C3. Find an opinion column in a newspaper that argues for a specific economic policy. Identify the positive claims (which could be checked against data) and the normative claims (which depend on values). Where does the column slide from positive to normative without flagging the slide?
Section D — Why economists disagree
D1. The chapter identifies four reasons economists disagree: facts, models, values, time horizons. For each reason, give an example of an economic debate that is primarily driven by that kind of disagreement.
D2. When two economists disagree about the effects of the 2017 Tax Cuts and Jobs Act on long-run growth, what kind of disagreement is most likely at the root? Justify your answer.
D3. When two economists disagree about whether the federal minimum wage should be raised to $15, what kinds of disagreement are likely at the root? (More than one of the four bucket types may apply — identify each.)
D4. Find an article about an economic policy debate and try to sort the disagreement into the four buckets. How much of it is factual? How much is model-selection? How much is values? How much is time horizon? You will rarely find a debate that is purely one of the four — but the proportions are illuminating.
Section E — Models and assumptions
E1. A weather forecast says: "There is a 70% chance of rain tomorrow." This is a model output. Identify three assumptions the model makes. Which of those assumptions are most likely to be wrong?
E2. A traffic engineering model says: "Adding a new lane to Highway 35 will reduce average commute times by 8 minutes." Identify three assumptions the model makes. (Hint: think about how drivers might respond to the new lane.) Which of those assumptions could go wrong?
E3. An economic model says: "A $1 increase in the minimum wage in Millbrook will reduce restaurant employment by approximately 2%." Identify three assumptions this prediction depends on.

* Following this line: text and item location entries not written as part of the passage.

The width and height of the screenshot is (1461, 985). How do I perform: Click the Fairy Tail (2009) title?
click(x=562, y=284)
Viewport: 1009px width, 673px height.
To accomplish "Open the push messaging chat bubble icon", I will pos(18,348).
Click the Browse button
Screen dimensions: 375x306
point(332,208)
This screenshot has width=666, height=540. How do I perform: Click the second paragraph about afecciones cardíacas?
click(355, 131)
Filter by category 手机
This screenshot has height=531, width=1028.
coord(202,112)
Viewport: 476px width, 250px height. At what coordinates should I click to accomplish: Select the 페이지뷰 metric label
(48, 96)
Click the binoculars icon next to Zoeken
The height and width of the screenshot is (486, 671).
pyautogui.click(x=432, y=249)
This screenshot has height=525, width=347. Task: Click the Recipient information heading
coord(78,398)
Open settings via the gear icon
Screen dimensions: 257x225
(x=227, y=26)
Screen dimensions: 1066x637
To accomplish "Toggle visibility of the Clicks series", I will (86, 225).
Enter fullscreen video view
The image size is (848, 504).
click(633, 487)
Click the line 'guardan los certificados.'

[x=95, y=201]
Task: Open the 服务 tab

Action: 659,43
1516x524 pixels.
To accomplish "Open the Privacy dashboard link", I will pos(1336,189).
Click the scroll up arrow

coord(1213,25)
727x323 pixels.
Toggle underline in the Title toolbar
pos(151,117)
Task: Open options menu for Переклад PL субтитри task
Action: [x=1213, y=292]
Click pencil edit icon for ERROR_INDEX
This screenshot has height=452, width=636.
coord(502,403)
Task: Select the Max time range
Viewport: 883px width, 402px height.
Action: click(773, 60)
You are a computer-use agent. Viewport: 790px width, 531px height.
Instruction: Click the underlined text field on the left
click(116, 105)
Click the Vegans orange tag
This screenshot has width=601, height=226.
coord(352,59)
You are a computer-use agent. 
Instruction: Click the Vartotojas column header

What evidence would you want before believing the prediction?
E4. A common assumption in economic models is that consumers are "rational" — meaning they have well-defined preferences, they know what they want, and they choose what maximizes their preferences. Give three real-world examples where this assumption is approximately right and three where it's approximately wrong. (We will study the wrong examples in much more depth in Chapter 10.)
Section F — Data lookup
F1. Go to FRED (fred.stlouisfed.org) and find the U.S. unemployment rate (UNRATE). Look at the chart from 2007 to 2010. Now look at the same chart from 2020 to 2022. Both periods include a recession. How are the two recessions different in shape? What does each suggest about the kind of shock that caused it?
F2. Look up real GDP per capita for the U.S. since 1947 (FRED series A939RX0Q048SBEA, or similar). Use the chart to identify approximately five recessions. Which is the deepest? Which is the shortest? Which had the slowest recovery?
Section G — Policy debate exercise (Economist vs. Layperson)
G1. A layperson says: "It's obvious that putting tariffs on Chinese imports will save American manufacturing jobs. Of course it will." Articulate the economist's response (using the lens of the PPF, opportunity cost, and the four reasons for disagreement). Where might the layperson and the economist still reasonably disagree even after the economic analysis?
G2. A layperson says: "The government should just print more money to pay for things instead of borrowing or taxing." Articulate the economist's response. (Hint: the response is not "this is impossible" — it is more nuanced, and we will return to it in Chapter 27.)
Reflection questions
- The chapter argues that "no model can tell you everything." Do you agree? Are there models in other fields (physics, biology, computer science) that come close to telling you everything about their domain?
- Which of the four reasons for disagreement do you find easiest to understand? Which is hardest?
- Have you ever changed your mind about an economic issue after reading new data? After encountering a different model? After reflecting on your own values?
Selected answers are in appendices/answers-to-selected.md.